Where do you hope to see research moving in the next decade?
The field of lung cancer is heading in a positive direction with a better understanding of smaller and specific patient cohorts, as well as a better understanding of the individual patient and his or her individual lung cancer at a molecular level. As patients live longer on current therapies, they have a better chance of living to that next discovery and that next new treatment. It is a promising and hopeful time for patients with lung cancer.
References:
Lopes G, Wu Y, Kudaba I, et al. Pembrolizumab (pembro) versus platinum-based chemotherapy (chemo) as first-line therapy for advanced/metastatic NSCLC with a PD-L1 tumor proportion score (TPS) ≥ 1%: Open-label, phase 3 KEYNOTE-042 study. J Clin Oncol. 2018;36(18)(suppl):LBA4.
Gandhi L, Rodriguez-Abreu D, Gadgeel S, et al.
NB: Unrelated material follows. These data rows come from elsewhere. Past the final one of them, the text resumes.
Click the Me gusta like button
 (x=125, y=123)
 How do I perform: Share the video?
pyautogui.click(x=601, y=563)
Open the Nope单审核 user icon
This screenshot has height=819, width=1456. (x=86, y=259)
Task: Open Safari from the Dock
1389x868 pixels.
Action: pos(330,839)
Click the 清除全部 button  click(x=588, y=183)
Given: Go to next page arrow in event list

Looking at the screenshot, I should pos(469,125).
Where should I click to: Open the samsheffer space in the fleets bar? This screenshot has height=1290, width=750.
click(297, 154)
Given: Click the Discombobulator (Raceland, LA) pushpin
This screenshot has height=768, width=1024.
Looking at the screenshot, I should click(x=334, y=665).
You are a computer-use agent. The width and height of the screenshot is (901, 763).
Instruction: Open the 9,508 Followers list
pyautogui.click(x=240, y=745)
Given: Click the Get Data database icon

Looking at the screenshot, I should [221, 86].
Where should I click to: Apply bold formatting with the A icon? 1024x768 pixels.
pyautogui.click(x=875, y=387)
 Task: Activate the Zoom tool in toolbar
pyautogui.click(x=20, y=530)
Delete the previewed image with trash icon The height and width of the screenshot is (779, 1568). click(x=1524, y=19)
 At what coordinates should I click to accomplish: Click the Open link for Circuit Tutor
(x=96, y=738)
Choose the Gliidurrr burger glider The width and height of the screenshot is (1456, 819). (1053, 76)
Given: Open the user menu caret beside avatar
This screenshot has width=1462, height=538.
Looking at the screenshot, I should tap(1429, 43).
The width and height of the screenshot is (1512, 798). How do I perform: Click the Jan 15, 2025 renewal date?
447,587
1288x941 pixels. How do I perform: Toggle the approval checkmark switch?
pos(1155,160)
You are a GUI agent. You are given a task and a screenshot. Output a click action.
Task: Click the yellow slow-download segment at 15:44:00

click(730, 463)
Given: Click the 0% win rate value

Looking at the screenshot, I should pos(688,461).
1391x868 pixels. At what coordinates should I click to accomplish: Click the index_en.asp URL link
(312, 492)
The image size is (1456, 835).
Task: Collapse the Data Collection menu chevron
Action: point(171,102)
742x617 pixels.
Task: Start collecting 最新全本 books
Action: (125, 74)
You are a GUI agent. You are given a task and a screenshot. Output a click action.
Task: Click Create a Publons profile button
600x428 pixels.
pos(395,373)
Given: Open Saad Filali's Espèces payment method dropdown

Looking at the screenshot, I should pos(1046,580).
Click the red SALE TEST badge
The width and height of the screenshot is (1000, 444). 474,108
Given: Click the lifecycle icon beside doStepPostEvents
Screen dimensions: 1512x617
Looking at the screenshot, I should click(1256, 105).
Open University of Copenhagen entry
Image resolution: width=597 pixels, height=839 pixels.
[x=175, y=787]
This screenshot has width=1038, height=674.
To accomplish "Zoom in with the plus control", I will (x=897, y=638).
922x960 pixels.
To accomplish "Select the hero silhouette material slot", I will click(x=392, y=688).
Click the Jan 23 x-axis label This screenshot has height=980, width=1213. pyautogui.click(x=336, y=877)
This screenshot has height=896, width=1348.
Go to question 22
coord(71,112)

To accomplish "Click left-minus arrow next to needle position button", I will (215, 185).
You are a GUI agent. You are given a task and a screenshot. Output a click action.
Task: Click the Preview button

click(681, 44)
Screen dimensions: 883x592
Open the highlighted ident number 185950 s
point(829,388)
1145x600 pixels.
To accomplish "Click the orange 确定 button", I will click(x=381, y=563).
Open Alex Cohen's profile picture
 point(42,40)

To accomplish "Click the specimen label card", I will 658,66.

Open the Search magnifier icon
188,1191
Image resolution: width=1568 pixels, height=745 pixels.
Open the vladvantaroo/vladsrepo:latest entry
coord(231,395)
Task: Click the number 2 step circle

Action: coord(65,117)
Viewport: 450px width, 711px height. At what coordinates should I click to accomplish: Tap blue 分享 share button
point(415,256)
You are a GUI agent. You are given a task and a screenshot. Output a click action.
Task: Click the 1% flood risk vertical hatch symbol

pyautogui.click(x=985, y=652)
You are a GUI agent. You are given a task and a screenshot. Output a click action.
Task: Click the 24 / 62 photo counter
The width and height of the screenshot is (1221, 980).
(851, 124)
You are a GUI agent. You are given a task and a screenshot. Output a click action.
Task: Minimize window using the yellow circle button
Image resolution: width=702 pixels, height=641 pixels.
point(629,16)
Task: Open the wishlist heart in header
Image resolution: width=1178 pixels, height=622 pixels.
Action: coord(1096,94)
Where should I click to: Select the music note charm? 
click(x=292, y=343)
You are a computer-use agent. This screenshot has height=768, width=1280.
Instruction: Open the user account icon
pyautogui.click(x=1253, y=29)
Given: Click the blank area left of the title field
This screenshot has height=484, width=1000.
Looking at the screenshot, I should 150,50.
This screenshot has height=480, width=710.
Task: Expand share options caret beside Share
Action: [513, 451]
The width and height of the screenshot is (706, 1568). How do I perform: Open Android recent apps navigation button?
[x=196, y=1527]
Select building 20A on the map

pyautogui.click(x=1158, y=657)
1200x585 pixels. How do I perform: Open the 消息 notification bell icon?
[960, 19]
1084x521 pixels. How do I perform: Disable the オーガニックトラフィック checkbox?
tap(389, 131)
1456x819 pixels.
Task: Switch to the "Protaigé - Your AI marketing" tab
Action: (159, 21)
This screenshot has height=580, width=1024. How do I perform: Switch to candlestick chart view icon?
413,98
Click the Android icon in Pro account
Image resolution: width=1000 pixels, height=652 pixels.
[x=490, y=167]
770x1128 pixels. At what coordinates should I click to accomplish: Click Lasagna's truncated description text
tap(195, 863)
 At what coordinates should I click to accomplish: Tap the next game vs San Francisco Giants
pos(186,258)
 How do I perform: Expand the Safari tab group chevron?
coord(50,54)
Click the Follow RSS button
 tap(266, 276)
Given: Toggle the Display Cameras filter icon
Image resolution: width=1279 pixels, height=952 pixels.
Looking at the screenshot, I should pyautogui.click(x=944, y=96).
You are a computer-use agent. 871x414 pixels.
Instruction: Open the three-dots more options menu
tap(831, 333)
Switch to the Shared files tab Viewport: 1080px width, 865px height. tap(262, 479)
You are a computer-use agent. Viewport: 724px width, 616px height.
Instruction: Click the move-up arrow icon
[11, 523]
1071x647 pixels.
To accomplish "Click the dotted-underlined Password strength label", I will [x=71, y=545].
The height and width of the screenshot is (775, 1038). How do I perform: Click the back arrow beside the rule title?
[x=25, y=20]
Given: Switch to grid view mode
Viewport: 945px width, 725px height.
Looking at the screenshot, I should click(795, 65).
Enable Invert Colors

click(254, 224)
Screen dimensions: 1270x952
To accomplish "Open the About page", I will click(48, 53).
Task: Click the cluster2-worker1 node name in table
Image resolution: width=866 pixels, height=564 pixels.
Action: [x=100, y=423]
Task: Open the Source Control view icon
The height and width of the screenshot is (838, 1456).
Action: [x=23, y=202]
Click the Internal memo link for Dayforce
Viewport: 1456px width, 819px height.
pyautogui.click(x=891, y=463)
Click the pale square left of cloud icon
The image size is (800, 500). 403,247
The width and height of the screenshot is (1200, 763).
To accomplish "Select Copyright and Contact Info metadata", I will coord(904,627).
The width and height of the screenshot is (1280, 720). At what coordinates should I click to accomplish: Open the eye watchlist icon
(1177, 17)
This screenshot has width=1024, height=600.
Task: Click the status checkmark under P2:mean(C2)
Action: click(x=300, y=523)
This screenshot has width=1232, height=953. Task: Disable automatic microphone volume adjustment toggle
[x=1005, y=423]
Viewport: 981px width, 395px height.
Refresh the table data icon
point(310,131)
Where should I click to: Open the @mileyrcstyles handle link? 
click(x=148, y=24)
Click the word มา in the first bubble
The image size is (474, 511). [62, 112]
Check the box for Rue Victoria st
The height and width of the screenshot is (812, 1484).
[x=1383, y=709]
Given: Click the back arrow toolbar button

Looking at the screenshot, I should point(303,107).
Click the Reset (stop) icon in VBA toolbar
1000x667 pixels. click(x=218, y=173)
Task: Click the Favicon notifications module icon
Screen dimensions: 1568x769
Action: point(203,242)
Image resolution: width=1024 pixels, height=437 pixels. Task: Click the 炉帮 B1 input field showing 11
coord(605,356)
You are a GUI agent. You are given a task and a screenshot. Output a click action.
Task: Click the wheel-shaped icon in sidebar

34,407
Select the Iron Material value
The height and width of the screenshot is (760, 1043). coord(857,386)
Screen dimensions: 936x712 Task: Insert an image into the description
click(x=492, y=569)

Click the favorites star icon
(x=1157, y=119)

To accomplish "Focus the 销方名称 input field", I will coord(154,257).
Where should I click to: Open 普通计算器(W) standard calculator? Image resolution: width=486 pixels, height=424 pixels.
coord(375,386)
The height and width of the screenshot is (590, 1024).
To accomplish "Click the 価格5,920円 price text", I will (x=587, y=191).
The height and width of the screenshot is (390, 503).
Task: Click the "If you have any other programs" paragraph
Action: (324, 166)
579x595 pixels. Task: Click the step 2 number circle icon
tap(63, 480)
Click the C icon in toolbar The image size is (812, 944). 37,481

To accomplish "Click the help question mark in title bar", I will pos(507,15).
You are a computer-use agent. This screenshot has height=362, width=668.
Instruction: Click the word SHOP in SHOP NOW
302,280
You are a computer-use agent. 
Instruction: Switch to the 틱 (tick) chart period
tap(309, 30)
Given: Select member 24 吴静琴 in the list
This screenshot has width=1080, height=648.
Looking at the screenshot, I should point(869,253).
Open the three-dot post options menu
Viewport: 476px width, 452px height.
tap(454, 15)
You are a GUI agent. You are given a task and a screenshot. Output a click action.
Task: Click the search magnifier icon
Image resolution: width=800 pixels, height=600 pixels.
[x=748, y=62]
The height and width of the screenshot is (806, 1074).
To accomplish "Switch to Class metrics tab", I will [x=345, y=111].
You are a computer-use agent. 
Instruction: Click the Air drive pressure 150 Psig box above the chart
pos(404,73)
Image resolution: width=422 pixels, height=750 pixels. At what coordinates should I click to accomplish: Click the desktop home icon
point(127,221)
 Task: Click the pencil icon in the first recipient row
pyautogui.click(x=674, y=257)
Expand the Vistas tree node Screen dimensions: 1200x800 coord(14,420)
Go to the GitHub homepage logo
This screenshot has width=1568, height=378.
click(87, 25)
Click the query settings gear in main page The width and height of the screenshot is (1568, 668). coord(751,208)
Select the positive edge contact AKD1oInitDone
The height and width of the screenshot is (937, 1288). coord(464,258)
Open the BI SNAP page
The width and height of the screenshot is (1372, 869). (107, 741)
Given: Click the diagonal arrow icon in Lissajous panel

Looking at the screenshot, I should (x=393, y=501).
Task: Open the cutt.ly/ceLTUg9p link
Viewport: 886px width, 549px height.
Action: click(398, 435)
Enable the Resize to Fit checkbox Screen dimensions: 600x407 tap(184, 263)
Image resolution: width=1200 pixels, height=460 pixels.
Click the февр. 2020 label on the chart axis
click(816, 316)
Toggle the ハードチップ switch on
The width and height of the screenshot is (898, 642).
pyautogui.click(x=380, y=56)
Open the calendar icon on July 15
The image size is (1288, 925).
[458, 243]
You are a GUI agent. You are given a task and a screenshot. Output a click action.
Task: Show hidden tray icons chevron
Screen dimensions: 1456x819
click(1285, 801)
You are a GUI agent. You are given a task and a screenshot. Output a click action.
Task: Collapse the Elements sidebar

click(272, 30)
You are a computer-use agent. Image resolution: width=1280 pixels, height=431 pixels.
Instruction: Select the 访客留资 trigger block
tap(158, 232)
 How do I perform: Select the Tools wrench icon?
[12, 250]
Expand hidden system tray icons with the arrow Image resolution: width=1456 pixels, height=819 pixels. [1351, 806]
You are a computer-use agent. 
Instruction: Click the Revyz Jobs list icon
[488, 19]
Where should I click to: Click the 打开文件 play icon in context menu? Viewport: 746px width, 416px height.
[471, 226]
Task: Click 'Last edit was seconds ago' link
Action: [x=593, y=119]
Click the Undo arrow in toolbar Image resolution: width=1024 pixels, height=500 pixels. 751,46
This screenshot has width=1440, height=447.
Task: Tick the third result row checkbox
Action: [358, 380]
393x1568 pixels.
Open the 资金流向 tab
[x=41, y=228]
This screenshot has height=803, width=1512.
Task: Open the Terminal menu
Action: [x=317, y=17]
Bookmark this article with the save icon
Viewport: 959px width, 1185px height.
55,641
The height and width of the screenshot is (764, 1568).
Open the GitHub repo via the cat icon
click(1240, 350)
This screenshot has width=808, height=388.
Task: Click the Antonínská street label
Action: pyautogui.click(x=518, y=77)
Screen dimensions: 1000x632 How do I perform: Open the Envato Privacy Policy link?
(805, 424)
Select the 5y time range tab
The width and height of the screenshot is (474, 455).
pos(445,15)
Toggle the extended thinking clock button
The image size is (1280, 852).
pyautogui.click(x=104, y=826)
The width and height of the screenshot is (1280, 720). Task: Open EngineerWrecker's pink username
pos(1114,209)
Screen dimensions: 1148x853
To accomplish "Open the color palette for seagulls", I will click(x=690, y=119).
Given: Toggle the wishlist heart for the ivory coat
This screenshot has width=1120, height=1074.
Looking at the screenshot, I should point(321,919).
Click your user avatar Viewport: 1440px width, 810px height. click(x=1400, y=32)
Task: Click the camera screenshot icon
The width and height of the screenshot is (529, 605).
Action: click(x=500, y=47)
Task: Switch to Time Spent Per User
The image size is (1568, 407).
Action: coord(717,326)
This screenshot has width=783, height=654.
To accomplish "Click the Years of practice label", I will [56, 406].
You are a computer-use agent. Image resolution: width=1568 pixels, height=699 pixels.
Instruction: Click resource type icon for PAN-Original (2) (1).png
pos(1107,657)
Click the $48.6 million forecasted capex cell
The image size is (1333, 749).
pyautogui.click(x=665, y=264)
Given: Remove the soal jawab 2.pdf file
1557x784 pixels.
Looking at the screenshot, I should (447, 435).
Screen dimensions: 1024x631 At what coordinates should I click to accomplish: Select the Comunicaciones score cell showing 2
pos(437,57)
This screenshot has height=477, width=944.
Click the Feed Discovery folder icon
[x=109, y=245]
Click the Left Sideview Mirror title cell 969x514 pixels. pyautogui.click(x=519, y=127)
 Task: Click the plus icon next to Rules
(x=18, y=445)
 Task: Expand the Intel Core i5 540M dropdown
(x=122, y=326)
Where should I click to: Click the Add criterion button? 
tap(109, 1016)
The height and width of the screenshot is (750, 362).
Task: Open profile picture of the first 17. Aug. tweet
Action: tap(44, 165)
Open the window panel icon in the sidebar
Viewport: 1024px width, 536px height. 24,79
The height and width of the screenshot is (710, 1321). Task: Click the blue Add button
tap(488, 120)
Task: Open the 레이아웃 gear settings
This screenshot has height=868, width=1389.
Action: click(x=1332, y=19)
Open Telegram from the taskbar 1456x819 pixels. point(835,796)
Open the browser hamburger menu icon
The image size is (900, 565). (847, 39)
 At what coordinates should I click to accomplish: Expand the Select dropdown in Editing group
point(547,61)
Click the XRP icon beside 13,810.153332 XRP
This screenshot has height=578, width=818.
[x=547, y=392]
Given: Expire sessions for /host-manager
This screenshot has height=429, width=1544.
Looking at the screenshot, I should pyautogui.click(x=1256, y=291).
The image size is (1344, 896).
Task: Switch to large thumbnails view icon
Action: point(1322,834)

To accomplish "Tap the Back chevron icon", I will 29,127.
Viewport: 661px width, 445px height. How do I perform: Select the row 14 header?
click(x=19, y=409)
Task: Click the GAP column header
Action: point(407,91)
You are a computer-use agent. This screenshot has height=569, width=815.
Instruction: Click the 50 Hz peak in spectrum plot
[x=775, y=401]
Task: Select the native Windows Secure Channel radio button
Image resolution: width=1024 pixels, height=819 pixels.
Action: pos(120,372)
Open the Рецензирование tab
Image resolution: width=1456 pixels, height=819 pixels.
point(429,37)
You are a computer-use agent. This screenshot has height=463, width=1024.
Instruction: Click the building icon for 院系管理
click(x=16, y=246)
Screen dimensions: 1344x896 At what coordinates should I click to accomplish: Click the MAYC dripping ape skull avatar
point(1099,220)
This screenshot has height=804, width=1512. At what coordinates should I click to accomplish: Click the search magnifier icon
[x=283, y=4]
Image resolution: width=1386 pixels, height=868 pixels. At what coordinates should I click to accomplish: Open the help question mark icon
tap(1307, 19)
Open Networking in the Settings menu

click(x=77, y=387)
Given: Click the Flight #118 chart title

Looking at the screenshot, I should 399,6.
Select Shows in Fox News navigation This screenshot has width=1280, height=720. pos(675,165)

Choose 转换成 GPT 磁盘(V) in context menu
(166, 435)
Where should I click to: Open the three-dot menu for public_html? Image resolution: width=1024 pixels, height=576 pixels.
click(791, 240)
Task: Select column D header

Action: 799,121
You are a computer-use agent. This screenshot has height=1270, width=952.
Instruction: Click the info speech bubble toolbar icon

Pembrolizumab plus chemotherapy in metastatic non-small-cell lung cancer. N Engl J Med. 2018;378(22):2078-2092.
Drilon AE, Subbiah V, Oxnard GR, et al. A phase 1 study of LOXO-292, a potent and highly selective RET inhibitor, in patients with RET-altered cancers. Presented at: American Society of Clinical Oncology Annual Meeting; June 2, 2018; Chicago, IL. Abstract 102.
Zappa C, Mousa SA. Non-small cell lung cancer: current treatment and future advances. Transl Lung Cacner Res. 2016;5(3):288-300.
Gettinger S, Horn L, Jackman D, et al. Five-year follow-up of nivolumab in previously treated advanced non-small-cell lung cancer: results from the CA209-003 study. J Clin Oncol. 2018;36(17):1675-1684.